Privatizar a companhia, dizem especialistas consultados pela BBC Brasil, pode ser um passo importante para que ela ganhe eficiência. A Eletrobras registrou prejuízos reiterados entre 2012 e 2015 e hoje tem uma dívida de quase R$ 40 bilhões. A situação financeira de algumas das empresas, especialmente das distribuidoras, é bastante frágil, afirmam economistas e engenheiros.
Além disso, eles acrescentam, seria um caminho para que a estatal deixasse de ser usada como instrumento do “toma lá dá cá” político. Hoje, de forma geral, são os partidos à frente do Ministério de Minas e Energia que nomeiam os cargos mais altos das principais empresas.

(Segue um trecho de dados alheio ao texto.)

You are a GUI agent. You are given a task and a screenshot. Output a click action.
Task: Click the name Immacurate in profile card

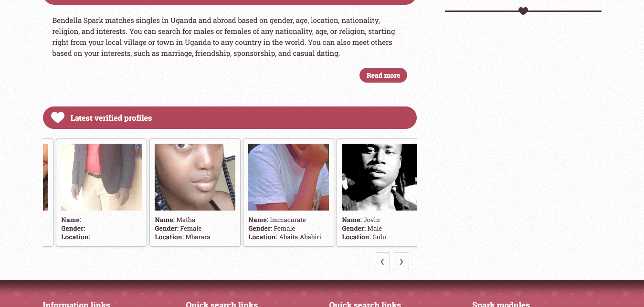[x=287, y=220]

Por outro lado, a desestatização poderia ser melhor discutida, construída de forma mais estratégica. No contexto em que foi anunciada, dentro de um pacote que contabiliza 57 privatizações, a motivação do governo parece ser o rombo nas contas, ponderam alguns especialistas. O potencial de arrecadação apenas da estatal de energia é de R$ 20 bilhões, conforme as estimativas do Ministério da Fazenda.

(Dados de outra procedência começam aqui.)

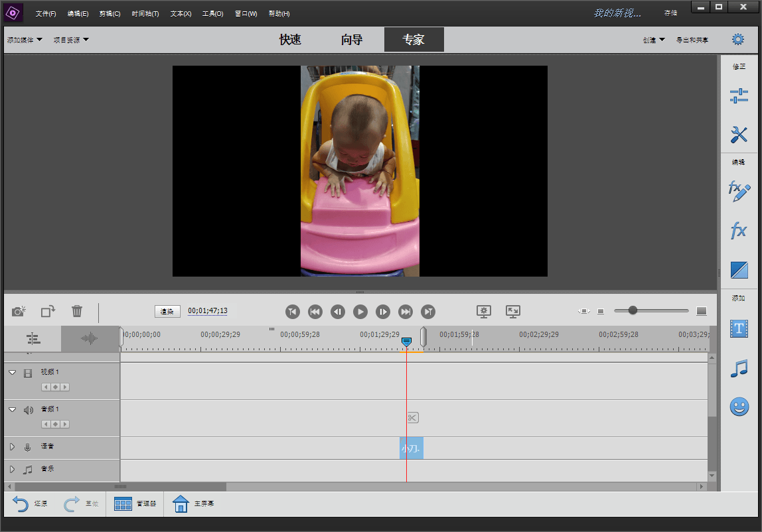The width and height of the screenshot is (762, 532).
Task: Click the 渲染 render button
Action: 167,311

“O governo está querendo vender a Eletrobras para tapar um buraco conjuntural”, afirma Nivalde de Castro, professor do Instituto de Economia da Universidade Federal do Rio de Janeiro (IE-UFRJ).
Para ele, que é coordenador do Grupo de Estudos do Setor Elétrico (Gesel) do IE-UFRJ, a estatal não precisaria ser privatizada para ter uma gestão profissional, mais eficiente e para se desvencilhar do “sequestro político”.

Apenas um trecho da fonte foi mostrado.